For each line of the listing that holds "pixels", show the full line.

**** AVAILABLE RECORDS

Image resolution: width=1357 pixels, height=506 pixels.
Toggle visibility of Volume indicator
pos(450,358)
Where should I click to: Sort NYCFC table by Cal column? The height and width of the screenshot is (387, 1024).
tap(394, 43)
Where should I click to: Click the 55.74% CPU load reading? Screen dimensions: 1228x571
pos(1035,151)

********
**** AVAILABLE RECORDS

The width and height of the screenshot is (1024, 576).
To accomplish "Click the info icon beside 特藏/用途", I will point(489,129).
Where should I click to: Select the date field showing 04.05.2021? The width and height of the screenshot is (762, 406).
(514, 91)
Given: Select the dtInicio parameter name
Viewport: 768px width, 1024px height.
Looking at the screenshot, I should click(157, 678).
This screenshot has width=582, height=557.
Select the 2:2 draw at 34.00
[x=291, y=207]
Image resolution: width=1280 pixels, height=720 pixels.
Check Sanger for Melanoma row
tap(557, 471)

********
**** AVAILABLE RECORDS

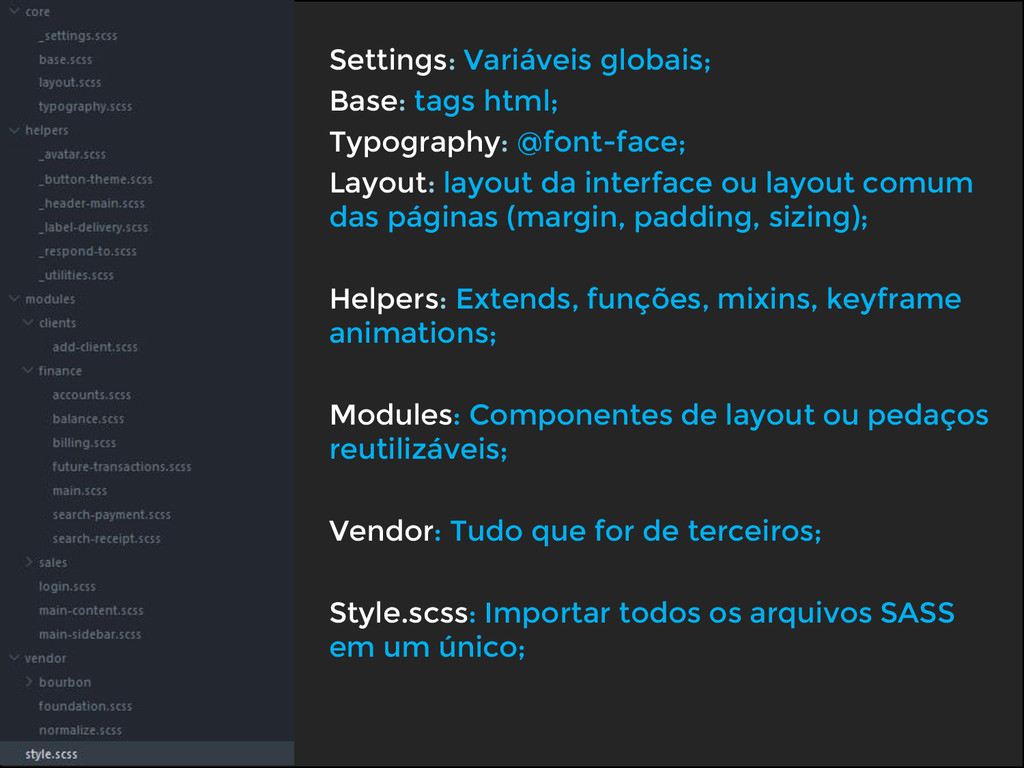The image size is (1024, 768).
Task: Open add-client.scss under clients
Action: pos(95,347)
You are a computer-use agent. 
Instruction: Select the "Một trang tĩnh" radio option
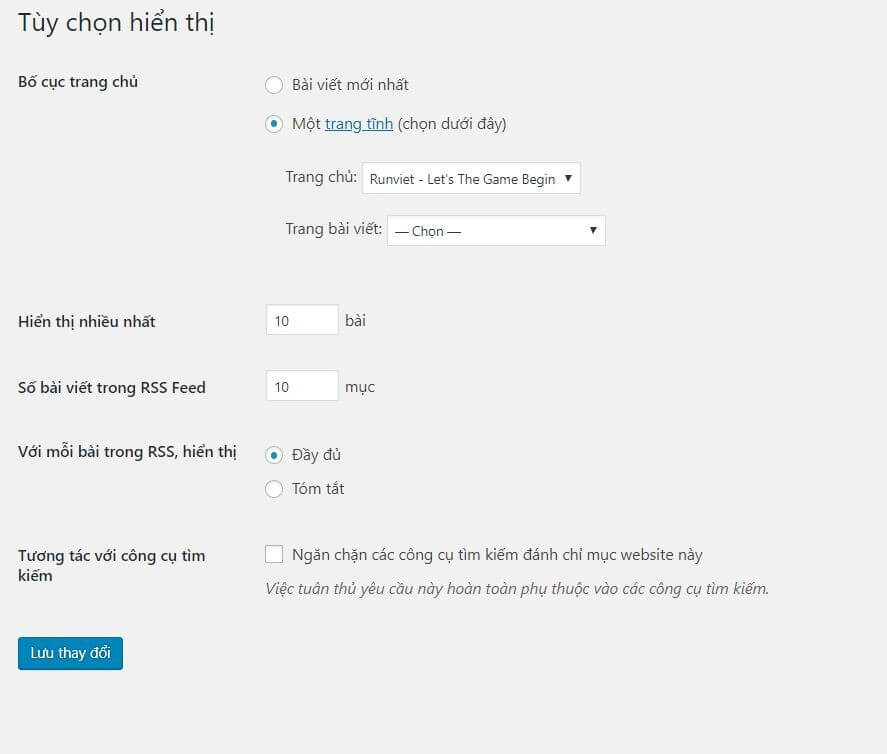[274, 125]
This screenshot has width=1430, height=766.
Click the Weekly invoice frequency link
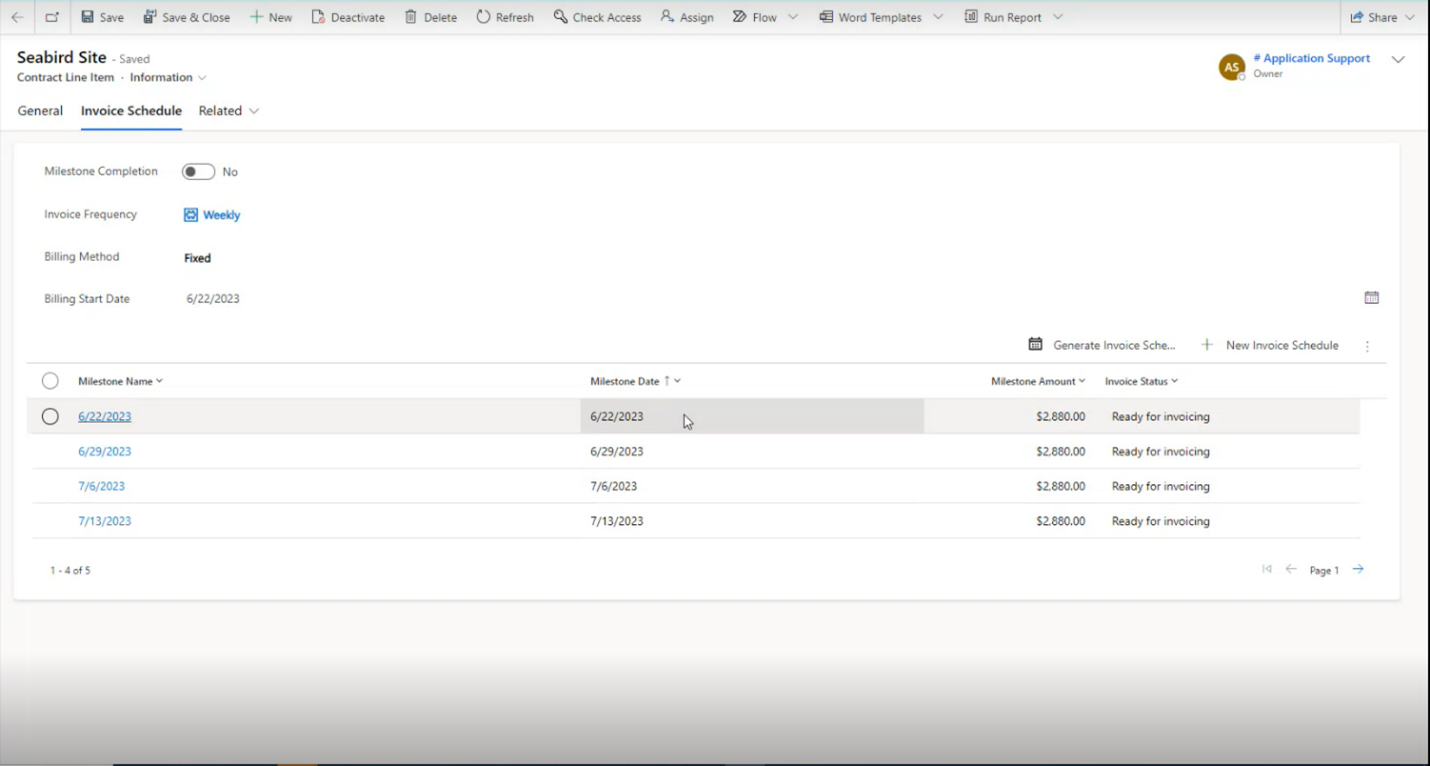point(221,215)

********

_TASK RESULT_.
Image resolution: width=1357 pixels, height=506 pixels.
Image resolution: width=1280 pixels, height=720 pixels.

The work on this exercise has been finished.